My imaginary giraffe got taken hostage today :(
But on the bright site, Dory taught me whale today :)
I learned today that writing is like going to the bathroom. At first you have to, but then you do it because it feels AMAZING! It's also like sex (sometimes). It feels great at first, then it gets boring, then eventually annoying. My teacher says it's like prostitution. No Joke. First you do it for love, then for a few close friends, then for money.
I've decided that the next time I get caught doing something really bad, I'm going to pretend I don't speak English...or any other language you know. *Click Click Clock Tick.

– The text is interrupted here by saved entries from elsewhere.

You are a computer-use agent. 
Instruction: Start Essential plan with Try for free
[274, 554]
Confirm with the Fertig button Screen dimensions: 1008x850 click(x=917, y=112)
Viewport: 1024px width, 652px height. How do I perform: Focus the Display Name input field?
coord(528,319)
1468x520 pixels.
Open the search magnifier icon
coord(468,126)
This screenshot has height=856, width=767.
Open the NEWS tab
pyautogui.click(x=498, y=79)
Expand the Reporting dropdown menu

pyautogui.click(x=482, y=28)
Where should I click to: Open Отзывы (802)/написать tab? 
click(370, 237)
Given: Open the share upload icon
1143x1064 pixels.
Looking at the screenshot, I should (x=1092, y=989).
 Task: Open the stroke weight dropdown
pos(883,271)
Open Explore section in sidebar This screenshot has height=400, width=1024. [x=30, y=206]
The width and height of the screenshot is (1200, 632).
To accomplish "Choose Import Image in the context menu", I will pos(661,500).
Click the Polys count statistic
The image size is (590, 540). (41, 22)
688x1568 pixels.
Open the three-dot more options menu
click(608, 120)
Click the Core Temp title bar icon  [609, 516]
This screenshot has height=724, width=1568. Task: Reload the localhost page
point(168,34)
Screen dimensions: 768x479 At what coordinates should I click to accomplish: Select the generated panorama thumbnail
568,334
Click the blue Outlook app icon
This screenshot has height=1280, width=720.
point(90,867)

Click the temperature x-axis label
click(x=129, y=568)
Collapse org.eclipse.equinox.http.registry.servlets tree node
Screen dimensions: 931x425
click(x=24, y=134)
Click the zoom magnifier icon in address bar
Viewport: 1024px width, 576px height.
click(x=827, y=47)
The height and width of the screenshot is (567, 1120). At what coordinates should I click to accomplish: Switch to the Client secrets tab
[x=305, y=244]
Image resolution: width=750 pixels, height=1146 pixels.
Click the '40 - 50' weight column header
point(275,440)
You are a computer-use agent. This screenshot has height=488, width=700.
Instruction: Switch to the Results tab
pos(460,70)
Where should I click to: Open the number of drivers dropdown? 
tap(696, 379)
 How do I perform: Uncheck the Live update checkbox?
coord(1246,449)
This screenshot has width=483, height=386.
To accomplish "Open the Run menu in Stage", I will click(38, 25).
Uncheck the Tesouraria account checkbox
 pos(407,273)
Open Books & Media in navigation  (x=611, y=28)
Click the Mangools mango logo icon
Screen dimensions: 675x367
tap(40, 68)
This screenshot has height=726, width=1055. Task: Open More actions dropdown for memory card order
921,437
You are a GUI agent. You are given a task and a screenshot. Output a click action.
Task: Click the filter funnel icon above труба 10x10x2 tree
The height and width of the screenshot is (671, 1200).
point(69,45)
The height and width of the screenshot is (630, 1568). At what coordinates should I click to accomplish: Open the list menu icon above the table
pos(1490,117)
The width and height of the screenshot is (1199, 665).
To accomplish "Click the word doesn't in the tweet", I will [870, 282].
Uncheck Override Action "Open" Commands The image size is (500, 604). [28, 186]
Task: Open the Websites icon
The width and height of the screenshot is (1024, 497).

Then if I really get caught, I'm going to tell them the rice crispies told me to do it.
I've discovered today that the only way you can look is forward. Since your eyes face that way.
Have you noticed that M&M's have W's on them now?
I noticed a giant blue kangaroo on my couch today, and it had bubbles! Where did it get the bubbles? I WANT SOME BUBBLES!!
Remember not to eat pineapples! Spongebob might become homeless. :(
I found out why buffaloes can't fly! Everyone keeps eating their wings.
In honor of Easter: if chickens ate nothing but marshmallows, would they give birth to peeps?
Ya know a good way to mess with your neighbor? Buy the same TV as them. Therefore you have the same remote. Then you can change their channels.
Let's play rock paper scissors. Ready? Rock. Paper. Gun. I win :)
BTW! It's FRIDAY!! Oh sorry, just practicing :)
I wish I was a glowworm. How could you be unhappy if your butt glows?
Think about it: Is that dollar bill in your pocket the same dollar bill that was once in a stripper's pants?
P.S. I didn't lose my mind, it got taken by penguins wearing blue jumpsuits.